The whole system amounts to athletic red-lining. Major League Baseball didn't create it, but it must address it to have any real hope of changing it.

MLB officials thought they addressed this issue with the RBI initiative, which established youth leagues in underserved areas. Jimmy Rollins is the product of NorCal Baseball, one of the most successful, respected and inclusive travel-ball organizations in the country. When he was asked by the New York Daily News about the impact of RBI, he gave an answer that is both piercing and sad:

"RBI. Whatever."

In 2007, on the 60th anniversary of Jackie Robinson's debut, I moderated a roundtable on this very issue with Rollins, CC Sabathia and Carl Crawford.

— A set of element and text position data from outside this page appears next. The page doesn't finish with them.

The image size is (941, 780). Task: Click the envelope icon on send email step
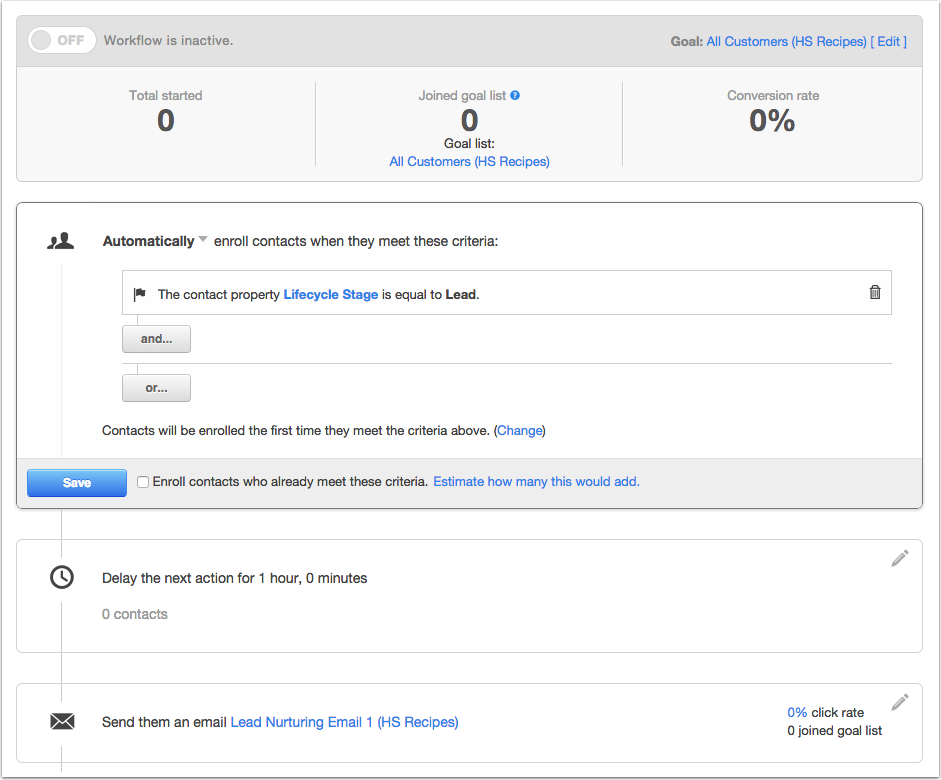(x=62, y=721)
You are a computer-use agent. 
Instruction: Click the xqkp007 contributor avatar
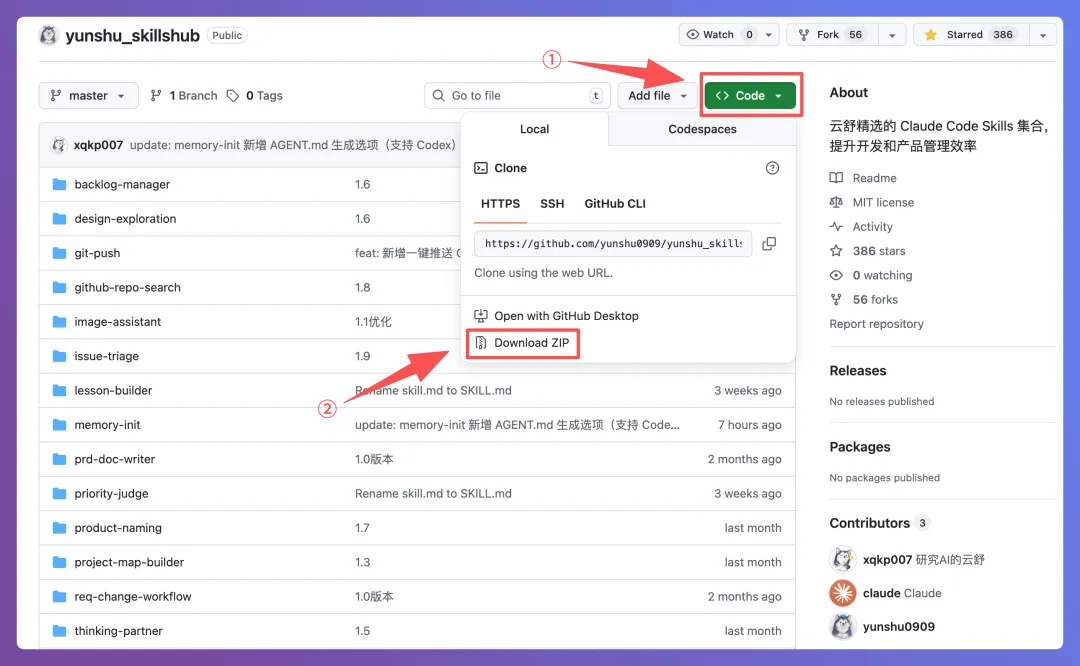(843, 559)
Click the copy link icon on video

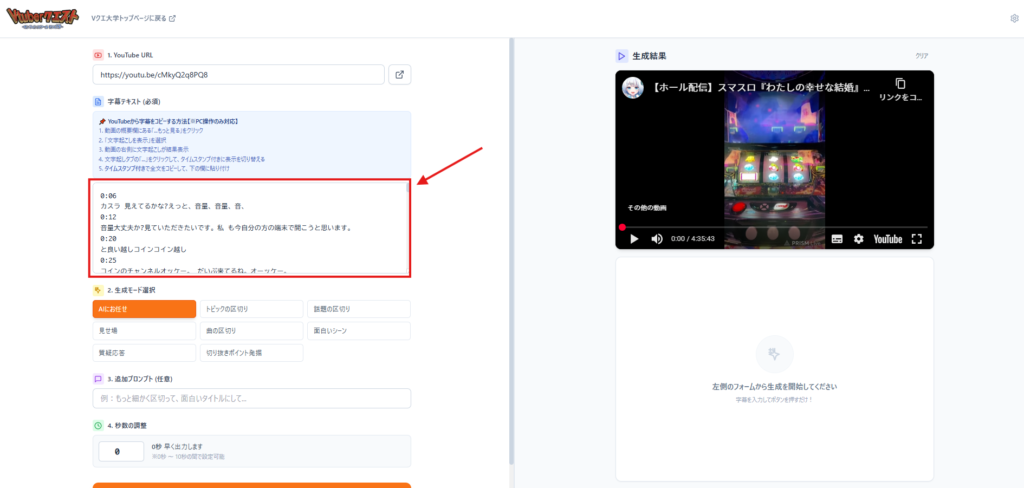[900, 84]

Sabathia remembers calling home and telling his friends that his Vallejo High School team could have beaten his Class A team. "We need to get more exposure," he said. Rollins talked about scouts avoiding games in the Oakland Athletic League because they "were not gonna walk up 98th Street."

I recently re-read the transcript and wondered, Who needs a committee?

Of course, there's a fiercely libertarian (or worse) segment of the population that doesn't believe special considerations should be made for black baseball players any more than they should for white basketball players. Let the market do its thing and all that. But baseball isn't in a position to take that approach, nor should it. If you're going to dress everyone up in 42 jerseys once a year to celebrate the courage of Jackie Robinson, it's incumbent upon you to make sure you treat his legacy as something more important than an opportunity for people to slap themselves on the back.